Problem details:
Reproduce everything in the text on the Dominated Convergence Theorem from "we want to find" down to "applications of LDCT.".

Assume \(\{f_n\}_{n\geq 1}\) is a measurable function sequence \(a.e.\) on \(E\), \(f_n\overset{m}{\rightarrow} f, a.e.x\in E\). If there exists \(g\in L(E)\), such that \(\forall n\geq 1\), \(|f_n(x)|\leq g(x), a.e.x\in E\), then \(f\) and \(f_n\) is L integrable on \(E\) and

\[ \lim_{n\rightarrow \infty}\int_E f_ndx=\int_E f dx \]

Proof

Use contradiction and the above Dominated Convergence Theorem.

Let \(a_k=\int_E f_kdx\), \(a=\int_E fdx\). Assume \(a_k\nrightarrow a\), then \(\exists \{k_j\}\), such that the convergence of its subsequence

\[ \lim_{j\rightarrow \infty}\int_E f_{k_j}dx=A\neq a. \]

we want to find a point that contradicts. Since \(f_k\overset{m}{\rightarrow}f\), we have \(f_{k_j}\overset{m}{\rightarrow}f\). By Riesz Theorem, we have

\[ f_{k_{j_i}}\rightarrow f, a.e.x\in E \]

Combined with \(|f_{k_{j_i}}|\leq g\), by Dominated Convergence Theorem, we have

\[ \lim_{i\rightarrow \infty}\int_E f_{k_{j_i}}dx=\int_E fdx=A \]

while \(a_{k_j}\rightarrow A\neq a\), we have \(a_{k_{j_i}}\rightarrow A\neq a\), which contradicts!

Applications of LDCT

The following come some applications of LDCT.

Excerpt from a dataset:

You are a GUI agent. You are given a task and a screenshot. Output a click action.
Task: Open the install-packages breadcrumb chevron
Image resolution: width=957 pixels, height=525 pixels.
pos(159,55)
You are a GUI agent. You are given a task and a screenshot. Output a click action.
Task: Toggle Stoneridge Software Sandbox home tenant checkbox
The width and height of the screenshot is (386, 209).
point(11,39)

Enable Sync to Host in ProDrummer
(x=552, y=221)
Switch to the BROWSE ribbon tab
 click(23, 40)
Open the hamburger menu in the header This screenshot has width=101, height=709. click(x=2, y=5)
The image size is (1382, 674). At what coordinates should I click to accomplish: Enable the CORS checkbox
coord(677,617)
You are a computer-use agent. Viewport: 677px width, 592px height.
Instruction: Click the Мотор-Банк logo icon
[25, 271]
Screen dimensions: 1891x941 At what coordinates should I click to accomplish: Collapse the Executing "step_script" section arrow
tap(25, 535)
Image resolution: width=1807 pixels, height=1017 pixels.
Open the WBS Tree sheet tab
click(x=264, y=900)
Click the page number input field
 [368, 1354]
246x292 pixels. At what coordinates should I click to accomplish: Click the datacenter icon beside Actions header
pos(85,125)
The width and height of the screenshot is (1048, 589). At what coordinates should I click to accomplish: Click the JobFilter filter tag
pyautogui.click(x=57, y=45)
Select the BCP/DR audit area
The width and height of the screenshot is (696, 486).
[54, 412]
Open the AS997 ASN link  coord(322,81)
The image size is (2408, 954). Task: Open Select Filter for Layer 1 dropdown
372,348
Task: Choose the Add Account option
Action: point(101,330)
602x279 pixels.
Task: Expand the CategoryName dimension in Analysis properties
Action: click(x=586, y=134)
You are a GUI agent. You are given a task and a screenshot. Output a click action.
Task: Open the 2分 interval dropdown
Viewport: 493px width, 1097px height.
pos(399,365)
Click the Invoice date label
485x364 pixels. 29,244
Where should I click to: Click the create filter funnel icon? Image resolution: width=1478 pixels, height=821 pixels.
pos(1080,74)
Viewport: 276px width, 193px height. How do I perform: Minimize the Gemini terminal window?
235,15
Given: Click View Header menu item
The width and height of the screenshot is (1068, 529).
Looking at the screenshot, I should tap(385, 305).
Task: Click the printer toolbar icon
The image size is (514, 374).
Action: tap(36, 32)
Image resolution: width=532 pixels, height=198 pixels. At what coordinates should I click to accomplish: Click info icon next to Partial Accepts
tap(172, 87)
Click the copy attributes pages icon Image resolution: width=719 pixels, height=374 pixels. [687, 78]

Reply:
we want to find a point that contradicts. Since \(f_k\overset{m}{\rightarrow}f\), we have \(f_{k_j}\overset{m}{\rightarrow}f\). By Riesz Theorem, we have

\[ f_{k_{j_i}}\rightarrow f, a.e.x\in E \]

Combined with \(|f_{k_{j_i}}|\leq g\), by Dominated Convergence Theorem, we have

\[ \lim_{i\rightarrow \infty}\int_E f_{k_{j_i}}dx=\int_E fdx=A \]

while \(a_{k_j}\rightarrow A\neq a\), we have \(a_{k_{j_i}}\rightarrow A\neq a\), which contradicts!

Applications of LDCT

The following come some applications of LDCT.